They need to do more than just diversify. Billions of dollars worth of debt isn't exactly helping, and a crumbling property sector will really kick Dubai where it hurts. Much of Dubai's economy was really based on easy borrowing, and now that that's gone, all these projects that were designed to host hordes of expat workers, attract tourists and make the city a transport and logistics hub will all have to stop. There goes the city's attempt at making itself into something great.

The city's business plan was full of pot holes, and the Sheik that runs the joint (I forget his name) is obviously a nutter.


----------



## DFDalton (Jul 16, 2009)

One question:

If Dubai defaults on its debt, does Sheik Mohammed go to debtor's prison?


----------



## Fizmo1337 (Mar 26, 2009)

There is just too much at stake (for companies in the West + the economy in the region) to Dubai just let crumble. If there is no other choice the West will certainly rather help then let Dubai fall apart, 100% sure but it won't come to that normally.

It will probably take a number of years till Dubai will be on the right path again (confidence in Dubai will stay low for a number of years) but 1 thing is sure, Dubai will be back (allthough in a more reasanble shape). Investors won't be so naïve next time, same for the banks, same for the buyers and same for the sjeikh.


----------



## aseania (Oct 13, 2009)

the crisis happen when there are no balance of demand and supply. the fact that over supply made by virtual demand is what make Dubai into crisis, but it wont be too long than the crisis happen in the states. it's only Dubai World making an announcement about their debt. but if the banks and government (in this case Abu Dhabi) can fix those things, it wont be a worldwide catastrophe.....


----------



## Ervin2 (Nov 7, 2009)

Let's see, a soulless city built on slavery, greed, and debt, and a completely messed up and in humane legal system to top it all off. What sane person would pity such a place?

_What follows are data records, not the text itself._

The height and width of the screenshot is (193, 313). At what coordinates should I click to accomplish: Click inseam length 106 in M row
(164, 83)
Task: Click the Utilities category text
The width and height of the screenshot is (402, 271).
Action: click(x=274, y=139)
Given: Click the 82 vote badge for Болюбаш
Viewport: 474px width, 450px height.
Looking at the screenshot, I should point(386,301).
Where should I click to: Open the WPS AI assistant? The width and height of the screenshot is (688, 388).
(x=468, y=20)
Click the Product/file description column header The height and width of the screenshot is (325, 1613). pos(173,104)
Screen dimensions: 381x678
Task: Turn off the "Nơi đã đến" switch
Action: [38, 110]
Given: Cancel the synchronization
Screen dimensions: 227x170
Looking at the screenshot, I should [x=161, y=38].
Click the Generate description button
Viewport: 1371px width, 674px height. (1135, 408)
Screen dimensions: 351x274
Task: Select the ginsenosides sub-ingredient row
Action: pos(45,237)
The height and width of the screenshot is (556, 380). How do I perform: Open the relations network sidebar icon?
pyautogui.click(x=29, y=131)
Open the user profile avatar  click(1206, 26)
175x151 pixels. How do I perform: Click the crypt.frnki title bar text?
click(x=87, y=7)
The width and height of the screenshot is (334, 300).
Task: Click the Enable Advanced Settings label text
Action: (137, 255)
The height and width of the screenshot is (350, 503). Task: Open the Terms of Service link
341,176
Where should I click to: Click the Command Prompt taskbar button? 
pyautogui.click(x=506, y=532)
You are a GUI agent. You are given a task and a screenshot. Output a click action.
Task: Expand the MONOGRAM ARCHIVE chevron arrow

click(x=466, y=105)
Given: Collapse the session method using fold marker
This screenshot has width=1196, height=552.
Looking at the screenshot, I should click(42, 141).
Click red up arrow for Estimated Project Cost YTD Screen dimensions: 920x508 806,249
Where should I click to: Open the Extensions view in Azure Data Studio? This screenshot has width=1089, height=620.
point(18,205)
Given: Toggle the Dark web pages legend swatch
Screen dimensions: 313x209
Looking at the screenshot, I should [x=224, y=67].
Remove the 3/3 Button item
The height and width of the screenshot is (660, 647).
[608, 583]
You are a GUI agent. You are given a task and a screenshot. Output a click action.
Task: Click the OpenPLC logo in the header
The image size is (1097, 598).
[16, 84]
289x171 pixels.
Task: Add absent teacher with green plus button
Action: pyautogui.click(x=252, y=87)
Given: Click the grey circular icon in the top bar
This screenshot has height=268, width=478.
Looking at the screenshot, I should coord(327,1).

A while back I read an article a while ago about a British woman who was married to an Egyptian man and had two kids with him. At one point she had the audacity to have another man over at her home to drink tea with. See, Dubai has Shariah Law in place, where women are not allowed to be in the presence of other men without their husband. She was divorced, had her children placed in the custody of the scumbag father who ratted her out, and is now going to jail. Her best hope is that the authorities will deport her back to the UK. 

The woman is stupid and Dubai is a messed up place.

Also, I don't pity the people who went there and lost everything at all. We live in a day and age where we have the Internet - a limitless source of mass information. They could have learned of Dubai's lawn in minutes, even seconds, but they were too stupid to do that. Natural selection takes it's toll. 



Squiggles said:


> Dubai isn't screwed if their economy diversifies, which it is doing. But whether this diversification can keep up with the development remains to be seen. If anything is going to bring down Dubai, it's going to be the water problem.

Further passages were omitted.